Rewrite the stretch of rows from the line containing "Where should I click to: Share" through the end of the rows, swapping "tweet" for "post" and leaving everything else unchanged.

### Provided data

⁂

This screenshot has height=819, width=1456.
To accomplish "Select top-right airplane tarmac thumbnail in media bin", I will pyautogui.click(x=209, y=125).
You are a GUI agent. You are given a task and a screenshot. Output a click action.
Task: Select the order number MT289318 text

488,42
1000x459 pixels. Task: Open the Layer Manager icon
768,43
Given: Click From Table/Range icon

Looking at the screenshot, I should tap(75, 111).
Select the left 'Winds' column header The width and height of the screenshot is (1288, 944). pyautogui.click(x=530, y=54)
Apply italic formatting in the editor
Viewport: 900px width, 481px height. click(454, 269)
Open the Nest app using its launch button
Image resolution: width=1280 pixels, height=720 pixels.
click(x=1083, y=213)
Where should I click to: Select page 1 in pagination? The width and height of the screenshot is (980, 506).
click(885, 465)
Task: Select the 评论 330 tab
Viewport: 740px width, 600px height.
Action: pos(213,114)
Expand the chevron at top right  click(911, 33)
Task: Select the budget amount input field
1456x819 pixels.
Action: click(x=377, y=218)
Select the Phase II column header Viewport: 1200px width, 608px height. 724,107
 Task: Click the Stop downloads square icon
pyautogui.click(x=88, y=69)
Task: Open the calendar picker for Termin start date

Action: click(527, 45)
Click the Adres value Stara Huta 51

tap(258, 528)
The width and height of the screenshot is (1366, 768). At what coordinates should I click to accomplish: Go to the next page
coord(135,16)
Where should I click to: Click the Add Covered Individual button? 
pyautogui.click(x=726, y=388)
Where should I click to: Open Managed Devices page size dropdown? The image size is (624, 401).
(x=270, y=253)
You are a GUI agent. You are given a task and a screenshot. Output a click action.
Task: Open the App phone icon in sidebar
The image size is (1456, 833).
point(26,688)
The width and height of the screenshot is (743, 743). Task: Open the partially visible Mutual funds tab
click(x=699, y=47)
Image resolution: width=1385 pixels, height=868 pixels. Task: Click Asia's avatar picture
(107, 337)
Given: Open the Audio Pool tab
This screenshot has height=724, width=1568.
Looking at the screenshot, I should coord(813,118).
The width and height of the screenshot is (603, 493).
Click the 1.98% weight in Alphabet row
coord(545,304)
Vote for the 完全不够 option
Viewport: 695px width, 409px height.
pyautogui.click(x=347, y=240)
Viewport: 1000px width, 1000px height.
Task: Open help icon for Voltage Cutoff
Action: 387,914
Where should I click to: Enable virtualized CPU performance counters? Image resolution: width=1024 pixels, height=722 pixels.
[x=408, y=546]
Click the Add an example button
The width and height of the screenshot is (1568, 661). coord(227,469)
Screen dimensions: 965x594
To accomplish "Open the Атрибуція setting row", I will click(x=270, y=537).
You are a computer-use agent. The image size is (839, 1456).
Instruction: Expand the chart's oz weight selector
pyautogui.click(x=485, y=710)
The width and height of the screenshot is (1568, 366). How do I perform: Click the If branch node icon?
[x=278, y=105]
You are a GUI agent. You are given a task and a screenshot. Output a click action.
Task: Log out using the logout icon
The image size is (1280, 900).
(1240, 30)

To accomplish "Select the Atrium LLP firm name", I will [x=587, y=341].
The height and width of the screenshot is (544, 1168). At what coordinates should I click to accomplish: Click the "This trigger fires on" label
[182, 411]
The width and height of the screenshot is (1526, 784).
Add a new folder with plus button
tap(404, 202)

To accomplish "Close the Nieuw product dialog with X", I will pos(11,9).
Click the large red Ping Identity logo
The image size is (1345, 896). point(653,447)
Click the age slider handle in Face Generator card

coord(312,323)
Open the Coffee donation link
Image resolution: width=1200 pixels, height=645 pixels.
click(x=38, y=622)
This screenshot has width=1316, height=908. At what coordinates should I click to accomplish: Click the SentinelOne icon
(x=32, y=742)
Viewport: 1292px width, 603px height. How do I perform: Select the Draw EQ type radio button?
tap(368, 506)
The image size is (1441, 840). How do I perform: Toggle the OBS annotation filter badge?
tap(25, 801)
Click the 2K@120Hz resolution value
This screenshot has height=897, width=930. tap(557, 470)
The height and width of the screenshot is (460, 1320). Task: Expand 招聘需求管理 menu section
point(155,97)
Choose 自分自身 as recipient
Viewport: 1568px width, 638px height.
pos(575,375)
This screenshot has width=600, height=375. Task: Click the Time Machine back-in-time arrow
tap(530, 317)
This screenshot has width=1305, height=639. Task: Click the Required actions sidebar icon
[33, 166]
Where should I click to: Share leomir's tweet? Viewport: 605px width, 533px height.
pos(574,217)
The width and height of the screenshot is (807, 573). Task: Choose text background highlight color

⁂

### Solution to the problem
Where should I click to: Share leomir's post? Viewport: 605px width, 533px height.
pos(574,217)
The width and height of the screenshot is (807, 573). Task: Choose text background highlight color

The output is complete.